EXERCISE DESCRIPTION — Rewrite the listing below as a numbered list, leaving out every blank line.

TASK INPUT —
— START —
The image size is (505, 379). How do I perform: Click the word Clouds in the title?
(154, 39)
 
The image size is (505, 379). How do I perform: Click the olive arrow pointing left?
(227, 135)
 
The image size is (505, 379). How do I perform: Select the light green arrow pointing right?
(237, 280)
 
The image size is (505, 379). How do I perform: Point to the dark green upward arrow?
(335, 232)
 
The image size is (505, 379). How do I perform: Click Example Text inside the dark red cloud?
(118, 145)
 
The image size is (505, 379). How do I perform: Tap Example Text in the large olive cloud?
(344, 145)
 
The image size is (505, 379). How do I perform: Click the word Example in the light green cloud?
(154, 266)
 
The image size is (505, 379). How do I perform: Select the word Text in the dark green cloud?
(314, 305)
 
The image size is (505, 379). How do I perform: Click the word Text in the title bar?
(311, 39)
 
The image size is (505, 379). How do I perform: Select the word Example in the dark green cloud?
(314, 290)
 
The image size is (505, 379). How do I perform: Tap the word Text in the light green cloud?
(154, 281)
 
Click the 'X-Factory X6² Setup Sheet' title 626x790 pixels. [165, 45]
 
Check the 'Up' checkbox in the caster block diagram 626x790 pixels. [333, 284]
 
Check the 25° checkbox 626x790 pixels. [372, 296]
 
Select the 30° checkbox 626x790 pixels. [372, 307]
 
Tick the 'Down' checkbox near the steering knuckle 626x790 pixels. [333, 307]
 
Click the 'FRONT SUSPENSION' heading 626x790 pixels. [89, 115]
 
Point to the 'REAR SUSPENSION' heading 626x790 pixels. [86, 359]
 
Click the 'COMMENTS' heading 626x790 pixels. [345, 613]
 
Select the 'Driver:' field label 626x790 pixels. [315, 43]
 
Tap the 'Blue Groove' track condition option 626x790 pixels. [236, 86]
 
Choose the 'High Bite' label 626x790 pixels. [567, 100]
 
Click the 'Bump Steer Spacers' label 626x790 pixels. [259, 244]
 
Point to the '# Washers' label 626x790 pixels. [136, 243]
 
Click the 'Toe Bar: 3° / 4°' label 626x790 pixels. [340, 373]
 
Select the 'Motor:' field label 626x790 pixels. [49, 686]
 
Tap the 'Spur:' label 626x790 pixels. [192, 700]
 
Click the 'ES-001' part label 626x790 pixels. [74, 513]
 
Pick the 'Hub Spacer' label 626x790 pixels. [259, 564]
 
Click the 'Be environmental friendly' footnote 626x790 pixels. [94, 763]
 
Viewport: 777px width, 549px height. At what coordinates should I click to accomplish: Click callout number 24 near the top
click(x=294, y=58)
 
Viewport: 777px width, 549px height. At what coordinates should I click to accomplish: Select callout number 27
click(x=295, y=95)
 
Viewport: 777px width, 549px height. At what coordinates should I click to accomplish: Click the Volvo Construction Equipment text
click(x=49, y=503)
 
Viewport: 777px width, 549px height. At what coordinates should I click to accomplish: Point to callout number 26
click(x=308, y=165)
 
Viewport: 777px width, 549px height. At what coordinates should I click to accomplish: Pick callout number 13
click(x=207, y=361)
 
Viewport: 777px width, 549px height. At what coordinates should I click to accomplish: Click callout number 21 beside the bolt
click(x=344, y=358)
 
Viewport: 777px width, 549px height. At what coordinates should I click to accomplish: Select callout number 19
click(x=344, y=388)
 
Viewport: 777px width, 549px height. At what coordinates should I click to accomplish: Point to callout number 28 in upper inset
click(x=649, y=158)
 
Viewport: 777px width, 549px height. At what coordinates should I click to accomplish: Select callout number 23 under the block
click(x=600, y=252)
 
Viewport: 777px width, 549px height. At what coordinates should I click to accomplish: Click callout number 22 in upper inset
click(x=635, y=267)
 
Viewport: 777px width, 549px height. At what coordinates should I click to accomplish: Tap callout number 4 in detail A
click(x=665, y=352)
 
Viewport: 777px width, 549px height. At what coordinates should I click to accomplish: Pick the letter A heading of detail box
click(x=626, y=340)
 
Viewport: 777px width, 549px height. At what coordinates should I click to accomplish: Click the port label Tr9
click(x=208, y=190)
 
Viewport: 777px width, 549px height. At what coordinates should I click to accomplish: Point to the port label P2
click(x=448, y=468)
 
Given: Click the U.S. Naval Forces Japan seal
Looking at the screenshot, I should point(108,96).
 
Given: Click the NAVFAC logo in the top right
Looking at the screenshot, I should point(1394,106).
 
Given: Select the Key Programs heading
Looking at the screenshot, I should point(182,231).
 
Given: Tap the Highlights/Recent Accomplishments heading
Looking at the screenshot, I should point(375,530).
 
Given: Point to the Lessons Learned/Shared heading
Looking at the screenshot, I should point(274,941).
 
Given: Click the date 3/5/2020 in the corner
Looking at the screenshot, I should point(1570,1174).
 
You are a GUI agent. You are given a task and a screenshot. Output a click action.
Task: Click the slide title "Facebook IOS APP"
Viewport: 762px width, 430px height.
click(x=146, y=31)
— END —
RESPONSE —
1. The image size is (505, 379). How do I perform: Click the word Clouds in the title?
2. (154, 39)
3. The image size is (505, 379). How do I perform: Click the olive arrow pointing left?
4. (227, 135)
5. The image size is (505, 379). How do I perform: Select the light green arrow pointing right?
6. (237, 280)
7. The image size is (505, 379). How do I perform: Point to the dark green upward arrow?
8. (335, 232)
9. The image size is (505, 379). How do I perform: Click Example Text inside the dark red cloud?
10. (118, 145)
11. The image size is (505, 379). How do I perform: Tap Example Text in the large olive cloud?
12. (344, 145)
13. The image size is (505, 379). How do I perform: Click the word Example in the light green cloud?
14. (154, 266)
15. The image size is (505, 379). How do I perform: Select the word Text in the dark green cloud?
16. (314, 305)
17. The image size is (505, 379). How do I perform: Click the word Text in the title bar?
18. (311, 39)
19. The image size is (505, 379). How do I perform: Select the word Example in the dark green cloud?
20. (314, 290)
21. The image size is (505, 379). How do I perform: Tap the word Text in the light green cloud?
22. (154, 281)
23. Click the 'X-Factory X6² Setup Sheet' title 626x790 pixels. [165, 45]
24. Check the 'Up' checkbox in the caster block diagram 626x790 pixels. [333, 284]
25. Check the 25° checkbox 626x790 pixels. [372, 296]
26. Select the 30° checkbox 626x790 pixels. [372, 307]
27. Tick the 'Down' checkbox near the steering knuckle 626x790 pixels. [333, 307]
28. Click the 'FRONT SUSPENSION' heading 626x790 pixels. [89, 115]
29. Point to the 'REAR SUSPENSION' heading 626x790 pixels. [86, 359]
30. Click the 'COMMENTS' heading 626x790 pixels. [345, 613]
31. Select the 'Driver:' field label 626x790 pixels. [315, 43]
32. Tap the 'Blue Groove' track condition option 626x790 pixels. [236, 86]
33. Choose the 'High Bite' label 626x790 pixels. [567, 100]
34. Click the 'Bump Steer Spacers' label 626x790 pixels. [259, 244]
35. Point to the '# Washers' label 626x790 pixels. [136, 243]
36. Click the 'Toe Bar: 3° / 4°' label 626x790 pixels. [340, 373]
37. Select the 'Motor:' field label 626x790 pixels. [49, 686]
38. Tap the 'Spur:' label 626x790 pixels. [192, 700]
39. Click the 'ES-001' part label 626x790 pixels. [74, 513]
40. Pick the 'Hub Spacer' label 626x790 pixels. [259, 564]
41. Click the 'Be environmental friendly' footnote 626x790 pixels. [94, 763]
42. Viewport: 777px width, 549px height. At what coordinates should I click to accomplish: Click callout number 24 near the top
43. click(x=294, y=58)
44. Viewport: 777px width, 549px height. At what coordinates should I click to accomplish: Select callout number 27
45. click(x=295, y=95)
46. Viewport: 777px width, 549px height. At what coordinates should I click to accomplish: Click the Volvo Construction Equipment text
47. click(x=49, y=503)
48. Viewport: 777px width, 549px height. At what coordinates should I click to accomplish: Point to callout number 26
49. click(x=308, y=165)
50. Viewport: 777px width, 549px height. At what coordinates should I click to accomplish: Pick callout number 13
51. click(x=207, y=361)
52. Viewport: 777px width, 549px height. At what coordinates should I click to accomplish: Click callout number 21 beside the bolt
53. click(x=344, y=358)
54. Viewport: 777px width, 549px height. At what coordinates should I click to accomplish: Select callout number 19
55. click(x=344, y=388)
56. Viewport: 777px width, 549px height. At what coordinates should I click to accomplish: Point to callout number 28 in upper inset
57. click(x=649, y=158)
58. Viewport: 777px width, 549px height. At what coordinates should I click to accomplish: Select callout number 23 under the block
59. click(x=600, y=252)
60. Viewport: 777px width, 549px height. At what coordinates should I click to accomplish: Click callout number 22 in upper inset
61. click(x=635, y=267)
62. Viewport: 777px width, 549px height. At what coordinates should I click to accomplish: Tap callout number 4 in detail A
63. click(x=665, y=352)
64. Viewport: 777px width, 549px height. At what coordinates should I click to accomplish: Pick the letter A heading of detail box
65. click(x=626, y=340)
66. Viewport: 777px width, 549px height. At what coordinates should I click to accomplish: Click the port label Tr9
67. click(x=208, y=190)
68. Viewport: 777px width, 549px height. At what coordinates should I click to accomplish: Point to the port label P2
69. click(x=448, y=468)
70. Given: Click the U.S. Naval Forces Japan seal
71. Looking at the screenshot, I should point(108,96).
72. Given: Click the NAVFAC logo in the top right
73. Looking at the screenshot, I should point(1394,106).
74. Given: Select the Key Programs heading
75. Looking at the screenshot, I should point(182,231).
76. Given: Tap the Highlights/Recent Accomplishments heading
77. Looking at the screenshot, I should point(375,530).
78. Given: Point to the Lessons Learned/Shared heading
79. Looking at the screenshot, I should point(274,941).
80. Given: Click the date 3/5/2020 in the corner
81. Looking at the screenshot, I should point(1570,1174).
82. You are a GUI agent. You are given a task and a screenshot. Output a click action.
83. Task: Click the slide title "Facebook IOS APP"
84. Viewport: 762px width, 430px height.
85. click(x=146, y=31)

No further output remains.